Problem details → Would you please write out each entry that follows, exactly as written?

⁂

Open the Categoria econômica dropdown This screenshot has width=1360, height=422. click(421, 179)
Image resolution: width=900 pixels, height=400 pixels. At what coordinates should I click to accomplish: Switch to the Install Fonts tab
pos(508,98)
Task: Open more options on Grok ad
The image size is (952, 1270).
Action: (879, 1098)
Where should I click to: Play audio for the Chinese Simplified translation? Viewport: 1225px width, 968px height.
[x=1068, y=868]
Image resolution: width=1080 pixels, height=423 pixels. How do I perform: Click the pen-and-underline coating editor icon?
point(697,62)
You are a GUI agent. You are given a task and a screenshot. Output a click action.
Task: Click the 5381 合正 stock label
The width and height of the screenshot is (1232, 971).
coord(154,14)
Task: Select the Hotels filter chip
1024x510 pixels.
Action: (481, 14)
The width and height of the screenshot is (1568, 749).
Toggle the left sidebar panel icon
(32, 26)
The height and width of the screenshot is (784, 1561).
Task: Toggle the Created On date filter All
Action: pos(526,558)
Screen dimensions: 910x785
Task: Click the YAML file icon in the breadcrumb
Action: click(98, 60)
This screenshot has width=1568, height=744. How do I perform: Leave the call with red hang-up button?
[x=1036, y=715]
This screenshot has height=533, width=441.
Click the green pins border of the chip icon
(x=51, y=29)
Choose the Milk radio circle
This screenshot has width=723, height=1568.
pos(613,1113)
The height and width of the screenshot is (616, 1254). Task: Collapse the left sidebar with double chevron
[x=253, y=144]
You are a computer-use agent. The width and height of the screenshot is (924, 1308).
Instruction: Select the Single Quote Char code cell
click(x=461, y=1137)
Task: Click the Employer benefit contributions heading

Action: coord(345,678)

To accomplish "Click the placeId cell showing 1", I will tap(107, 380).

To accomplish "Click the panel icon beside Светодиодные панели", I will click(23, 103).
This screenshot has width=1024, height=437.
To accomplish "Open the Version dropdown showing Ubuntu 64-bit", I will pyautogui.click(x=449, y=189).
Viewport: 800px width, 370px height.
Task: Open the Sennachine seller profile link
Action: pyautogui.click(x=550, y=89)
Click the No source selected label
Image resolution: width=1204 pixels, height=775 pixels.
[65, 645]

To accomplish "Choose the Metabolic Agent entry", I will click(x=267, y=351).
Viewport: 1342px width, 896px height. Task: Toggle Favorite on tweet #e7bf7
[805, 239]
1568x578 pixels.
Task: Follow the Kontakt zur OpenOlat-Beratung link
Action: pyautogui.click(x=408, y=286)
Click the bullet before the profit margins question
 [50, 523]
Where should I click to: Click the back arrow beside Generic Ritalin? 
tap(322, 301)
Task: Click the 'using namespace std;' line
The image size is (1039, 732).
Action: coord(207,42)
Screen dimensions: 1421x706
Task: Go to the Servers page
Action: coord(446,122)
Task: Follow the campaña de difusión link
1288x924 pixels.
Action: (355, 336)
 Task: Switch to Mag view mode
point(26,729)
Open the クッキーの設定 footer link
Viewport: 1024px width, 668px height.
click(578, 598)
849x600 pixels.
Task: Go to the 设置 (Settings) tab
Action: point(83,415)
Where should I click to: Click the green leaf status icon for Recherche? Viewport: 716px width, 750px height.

⁂

Answer space →
Open the Categoria econômica dropdown This screenshot has width=1360, height=422. click(421, 179)
Image resolution: width=900 pixels, height=400 pixels. At what coordinates should I click to accomplish: Switch to the Install Fonts tab
pos(508,98)
Task: Open more options on Grok ad
The image size is (952, 1270).
Action: (879, 1098)
Where should I click to: Play audio for the Chinese Simplified translation? Viewport: 1225px width, 968px height.
[x=1068, y=868]
Image resolution: width=1080 pixels, height=423 pixels. How do I perform: Click the pen-and-underline coating editor icon?
point(697,62)
You are a GUI agent. You are given a task and a screenshot. Output a click action.
Task: Click the 5381 合正 stock label
The width and height of the screenshot is (1232, 971).
coord(154,14)
Task: Select the Hotels filter chip
1024x510 pixels.
Action: (481, 14)
The width and height of the screenshot is (1568, 749).
Toggle the left sidebar panel icon
(32, 26)
The height and width of the screenshot is (784, 1561).
Task: Toggle the Created On date filter All
Action: pos(526,558)
Screen dimensions: 910x785
Task: Click the YAML file icon in the breadcrumb
Action: click(98, 60)
This screenshot has width=1568, height=744. How do I perform: Leave the call with red hang-up button?
[x=1036, y=715]
This screenshot has height=533, width=441.
Click the green pins border of the chip icon
(x=51, y=29)
Choose the Milk radio circle
This screenshot has width=723, height=1568.
pos(613,1113)
The height and width of the screenshot is (616, 1254). Task: Collapse the left sidebar with double chevron
[x=253, y=144]
You are a computer-use agent. The width and height of the screenshot is (924, 1308).
Instruction: Select the Single Quote Char code cell
click(x=461, y=1137)
Task: Click the Employer benefit contributions heading

Action: coord(345,678)

To accomplish "Click the placeId cell showing 1", I will tap(107, 380).

To accomplish "Click the panel icon beside Светодиодные панели", I will click(23, 103).
This screenshot has width=1024, height=437.
To accomplish "Open the Version dropdown showing Ubuntu 64-bit", I will pyautogui.click(x=449, y=189).
Viewport: 800px width, 370px height.
Task: Open the Sennachine seller profile link
Action: pyautogui.click(x=550, y=89)
Click the No source selected label
Image resolution: width=1204 pixels, height=775 pixels.
[65, 645]

To accomplish "Choose the Metabolic Agent entry", I will click(x=267, y=351).
Viewport: 1342px width, 896px height. Task: Toggle Favorite on tweet #e7bf7
[805, 239]
1568x578 pixels.
Task: Follow the Kontakt zur OpenOlat-Beratung link
Action: pyautogui.click(x=408, y=286)
Click the bullet before the profit margins question
 [50, 523]
Where should I click to: Click the back arrow beside Generic Ritalin? 
tap(322, 301)
Task: Click the 'using namespace std;' line
The image size is (1039, 732).
Action: coord(207,42)
Screen dimensions: 1421x706
Task: Go to the Servers page
Action: coord(446,122)
Task: Follow the campaña de difusión link
1288x924 pixels.
Action: (355, 336)
 Task: Switch to Mag view mode
point(26,729)
Open the クッキーの設定 footer link
Viewport: 1024px width, 668px height.
click(578, 598)
849x600 pixels.
Task: Go to the 设置 (Settings) tab
Action: point(83,415)
Where should I click to: Click the green leaf status icon for Recherche? Viewport: 716px width, 750px height.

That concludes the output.